Adoption of new technologies in industries is contributing towards retrenchment levels in the country, the Confederation of Zimbabwe Industries has said. In its 2012 annual Manufacturing Sector Survey report, the CZI said 21 percent of industries engaged indicated that they had retrenched permanent staff.
"This is mainly due to automation as well as a downturn in business," it said.
The survey indicated that some companies had wanted to retrench but the Government blocked them.
Labour costs have also negatively impacted on business viability and have remained a challenge.
"At least 81 percent of industry indicated that their wage bill had increased from 2010 to 2011 with major reasons being wage increases," it said.

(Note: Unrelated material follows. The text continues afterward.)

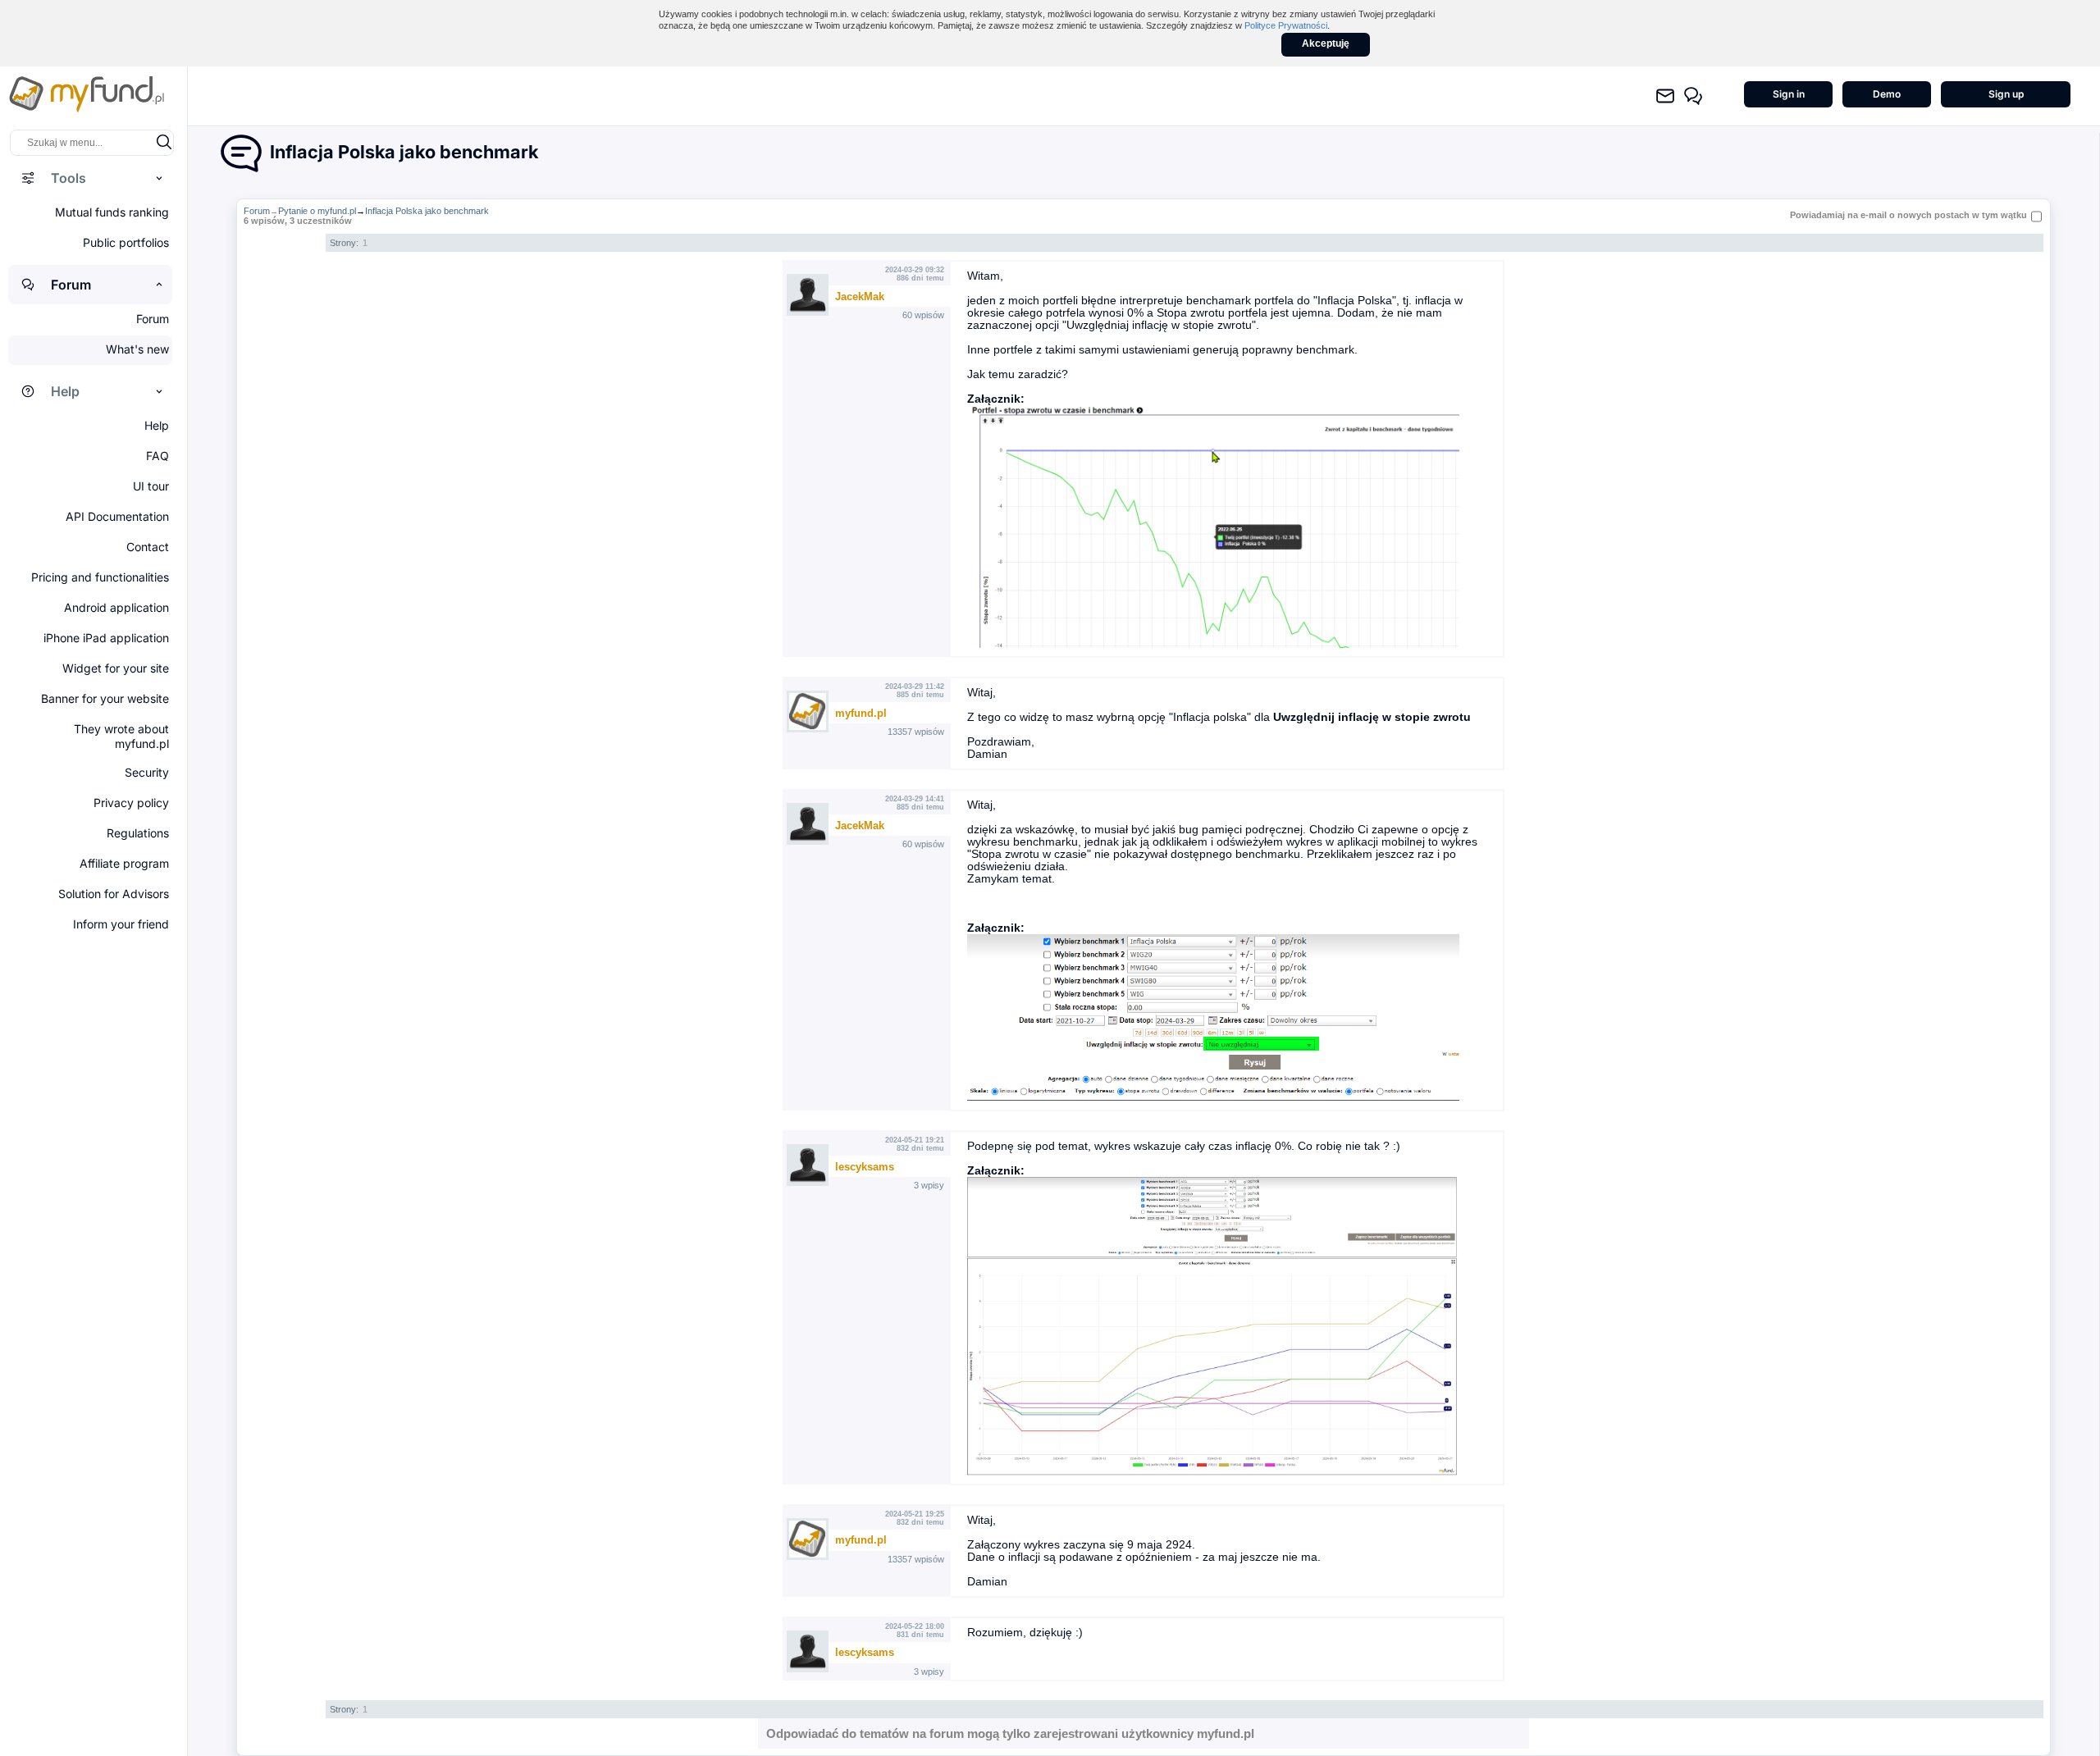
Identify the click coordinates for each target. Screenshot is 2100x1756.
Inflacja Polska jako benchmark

The average labour cost as a percentage of total inputs for the manufacturing sector stands at 27 percent, while the total employee costs are 35 percent.
Meanwhile, the survey showed mixed reactions in terms of productivity related wages for the companies.
However, according to some reports, figures of retrenched workers in the first half of the year dropped slightly to 1 140 from 1 665 in the period last year.
Low capacity utilisation, low product demand, obsolete machinery, lack of working capital and raw materials are also some of the factors which trigger most of the retrenchments. Several companies, including Air Zimbabwe, the Cotton Company of Zimbabwe, Jaggers and a number of banks retrenched in 2011 and this year.